▶ _Written problem_:
Please copy out all of the records below, substituting "Name the element" for each "Describe the element" and keeping everything else the same.

==== Exercise input ====

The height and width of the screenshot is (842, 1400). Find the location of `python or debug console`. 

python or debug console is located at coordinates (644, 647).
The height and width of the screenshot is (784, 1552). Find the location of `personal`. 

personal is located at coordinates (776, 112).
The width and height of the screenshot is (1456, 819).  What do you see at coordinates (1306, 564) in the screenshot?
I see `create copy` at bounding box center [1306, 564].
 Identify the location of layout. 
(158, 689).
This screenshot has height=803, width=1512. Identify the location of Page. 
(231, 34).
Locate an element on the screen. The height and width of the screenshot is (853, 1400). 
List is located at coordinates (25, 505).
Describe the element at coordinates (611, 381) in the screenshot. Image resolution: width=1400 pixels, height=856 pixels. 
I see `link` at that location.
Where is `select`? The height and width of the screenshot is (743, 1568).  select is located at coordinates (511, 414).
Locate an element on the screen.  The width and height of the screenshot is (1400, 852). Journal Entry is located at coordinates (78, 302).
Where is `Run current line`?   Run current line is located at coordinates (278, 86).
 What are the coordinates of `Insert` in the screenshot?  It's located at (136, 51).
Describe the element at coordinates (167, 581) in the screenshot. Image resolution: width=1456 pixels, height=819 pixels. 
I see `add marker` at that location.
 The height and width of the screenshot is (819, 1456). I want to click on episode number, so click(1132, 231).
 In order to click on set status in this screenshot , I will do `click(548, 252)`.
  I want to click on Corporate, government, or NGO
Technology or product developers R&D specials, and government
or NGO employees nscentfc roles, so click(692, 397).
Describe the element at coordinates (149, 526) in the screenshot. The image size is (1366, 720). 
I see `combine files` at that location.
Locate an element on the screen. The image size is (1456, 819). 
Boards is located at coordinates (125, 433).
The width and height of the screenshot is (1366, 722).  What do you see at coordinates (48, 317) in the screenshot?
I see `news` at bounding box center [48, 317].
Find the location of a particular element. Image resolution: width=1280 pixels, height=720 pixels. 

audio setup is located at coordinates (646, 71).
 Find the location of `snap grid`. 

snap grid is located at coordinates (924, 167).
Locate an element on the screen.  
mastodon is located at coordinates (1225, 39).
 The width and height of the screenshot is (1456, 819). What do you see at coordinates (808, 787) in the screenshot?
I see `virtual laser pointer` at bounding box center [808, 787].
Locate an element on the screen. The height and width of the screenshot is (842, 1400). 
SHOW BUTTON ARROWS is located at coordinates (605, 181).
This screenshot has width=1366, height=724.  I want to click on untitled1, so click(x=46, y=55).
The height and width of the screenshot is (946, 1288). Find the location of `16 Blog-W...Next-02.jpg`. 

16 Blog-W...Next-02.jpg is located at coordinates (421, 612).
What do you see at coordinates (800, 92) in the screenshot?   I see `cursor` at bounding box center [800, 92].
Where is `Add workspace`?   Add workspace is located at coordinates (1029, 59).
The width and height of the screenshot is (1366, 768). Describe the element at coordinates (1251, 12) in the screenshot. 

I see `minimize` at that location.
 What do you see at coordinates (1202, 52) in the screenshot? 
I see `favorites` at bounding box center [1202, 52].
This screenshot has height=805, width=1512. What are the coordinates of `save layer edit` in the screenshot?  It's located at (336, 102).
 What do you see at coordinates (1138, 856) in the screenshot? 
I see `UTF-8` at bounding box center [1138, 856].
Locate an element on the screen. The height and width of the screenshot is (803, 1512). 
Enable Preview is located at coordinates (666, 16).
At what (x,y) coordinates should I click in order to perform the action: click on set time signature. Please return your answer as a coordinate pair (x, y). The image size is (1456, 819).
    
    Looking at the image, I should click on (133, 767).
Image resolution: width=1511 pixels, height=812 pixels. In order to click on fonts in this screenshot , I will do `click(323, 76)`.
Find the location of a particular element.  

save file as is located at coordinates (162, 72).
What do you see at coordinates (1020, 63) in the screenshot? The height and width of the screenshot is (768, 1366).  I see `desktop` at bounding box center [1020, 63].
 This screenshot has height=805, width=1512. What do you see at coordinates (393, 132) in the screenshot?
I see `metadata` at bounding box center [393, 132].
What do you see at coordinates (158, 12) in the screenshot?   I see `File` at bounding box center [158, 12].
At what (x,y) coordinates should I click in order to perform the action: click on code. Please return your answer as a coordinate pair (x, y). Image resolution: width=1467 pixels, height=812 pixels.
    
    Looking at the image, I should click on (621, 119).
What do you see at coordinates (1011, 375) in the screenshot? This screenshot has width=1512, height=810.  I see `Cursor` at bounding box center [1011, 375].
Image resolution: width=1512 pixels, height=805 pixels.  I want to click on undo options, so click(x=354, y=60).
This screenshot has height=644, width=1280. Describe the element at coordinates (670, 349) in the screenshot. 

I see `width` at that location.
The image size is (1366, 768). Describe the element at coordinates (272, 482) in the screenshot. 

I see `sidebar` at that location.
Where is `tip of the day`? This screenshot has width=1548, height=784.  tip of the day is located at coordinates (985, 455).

====

▶ _Complete response_:
The height and width of the screenshot is (842, 1400). Find the location of `python or debug console`. 

python or debug console is located at coordinates (644, 647).
The height and width of the screenshot is (784, 1552). Find the location of `personal`. 

personal is located at coordinates (776, 112).
The width and height of the screenshot is (1456, 819).  What do you see at coordinates (1306, 564) in the screenshot?
I see `create copy` at bounding box center [1306, 564].
 Identify the location of layout. 
(158, 689).
This screenshot has height=803, width=1512. Identify the location of Page. 
(231, 34).
Locate an element on the screen. The height and width of the screenshot is (853, 1400). 
List is located at coordinates (25, 505).
Name the element at coordinates (611, 381) in the screenshot. Image resolution: width=1400 pixels, height=856 pixels. 
I see `link` at that location.
Where is `select`? The height and width of the screenshot is (743, 1568).  select is located at coordinates (511, 414).
Locate an element on the screen.  The width and height of the screenshot is (1400, 852). Journal Entry is located at coordinates (78, 302).
Where is `Run current line`?   Run current line is located at coordinates (278, 86).
 What are the coordinates of `Insert` in the screenshot?  It's located at (136, 51).
Name the element at coordinates (167, 581) in the screenshot. Image resolution: width=1456 pixels, height=819 pixels. 
I see `add marker` at that location.
 The height and width of the screenshot is (819, 1456). I want to click on episode number, so click(1132, 231).
 In order to click on set status in this screenshot , I will do `click(548, 252)`.
  I want to click on Corporate, government, or NGO
Technology or product developers R&D specials, and government
or NGO employees nscentfc roles, so click(692, 397).
Name the element at coordinates (149, 526) in the screenshot. The image size is (1366, 720). 
I see `combine files` at that location.
Locate an element on the screen. The image size is (1456, 819). 
Boards is located at coordinates (125, 433).
The width and height of the screenshot is (1366, 722).  What do you see at coordinates (48, 317) in the screenshot?
I see `news` at bounding box center [48, 317].
Find the location of a particular element. Image resolution: width=1280 pixels, height=720 pixels. 

audio setup is located at coordinates (646, 71).
 Find the location of `snap grid`. 

snap grid is located at coordinates (924, 167).
Locate an element on the screen.  
mastodon is located at coordinates (1225, 39).
 The width and height of the screenshot is (1456, 819). What do you see at coordinates (808, 787) in the screenshot?
I see `virtual laser pointer` at bounding box center [808, 787].
Locate an element on the screen. The height and width of the screenshot is (842, 1400). 
SHOW BUTTON ARROWS is located at coordinates (605, 181).
This screenshot has width=1366, height=724.  I want to click on untitled1, so click(x=46, y=55).
The height and width of the screenshot is (946, 1288). Find the location of `16 Blog-W...Next-02.jpg`. 

16 Blog-W...Next-02.jpg is located at coordinates (421, 612).
What do you see at coordinates (800, 92) in the screenshot?   I see `cursor` at bounding box center [800, 92].
Where is `Add workspace`?   Add workspace is located at coordinates (1029, 59).
The width and height of the screenshot is (1366, 768). Name the element at coordinates (1251, 12) in the screenshot. 

I see `minimize` at that location.
 What do you see at coordinates (1202, 52) in the screenshot? 
I see `favorites` at bounding box center [1202, 52].
This screenshot has height=805, width=1512. What are the coordinates of `save layer edit` in the screenshot?  It's located at (336, 102).
 What do you see at coordinates (1138, 856) in the screenshot? 
I see `UTF-8` at bounding box center [1138, 856].
Locate an element on the screen. The height and width of the screenshot is (803, 1512). 
Enable Preview is located at coordinates (666, 16).
At what (x,y) coordinates should I click in order to perform the action: click on set time signature. Please return your answer as a coordinate pair (x, y). The image size is (1456, 819).
    
    Looking at the image, I should click on (133, 767).
Image resolution: width=1511 pixels, height=812 pixels. In order to click on fonts in this screenshot , I will do `click(323, 76)`.
Find the location of a particular element.  

save file as is located at coordinates (162, 72).
What do you see at coordinates (1020, 63) in the screenshot? The height and width of the screenshot is (768, 1366).  I see `desktop` at bounding box center [1020, 63].
 This screenshot has height=805, width=1512. What do you see at coordinates (393, 132) in the screenshot?
I see `metadata` at bounding box center [393, 132].
What do you see at coordinates (158, 12) in the screenshot?   I see `File` at bounding box center [158, 12].
At what (x,y) coordinates should I click in order to perform the action: click on code. Please return your answer as a coordinate pair (x, y). Image resolution: width=1467 pixels, height=812 pixels.
    
    Looking at the image, I should click on (621, 119).
What do you see at coordinates (1011, 375) in the screenshot? This screenshot has width=1512, height=810.  I see `Cursor` at bounding box center [1011, 375].
Image resolution: width=1512 pixels, height=805 pixels.  I want to click on undo options, so click(x=354, y=60).
This screenshot has height=644, width=1280. Name the element at coordinates (670, 349) in the screenshot. 

I see `width` at that location.
The image size is (1366, 768). Name the element at coordinates (272, 482) in the screenshot. 

I see `sidebar` at that location.
Where is `tip of the day`? This screenshot has width=1548, height=784.  tip of the day is located at coordinates (985, 455).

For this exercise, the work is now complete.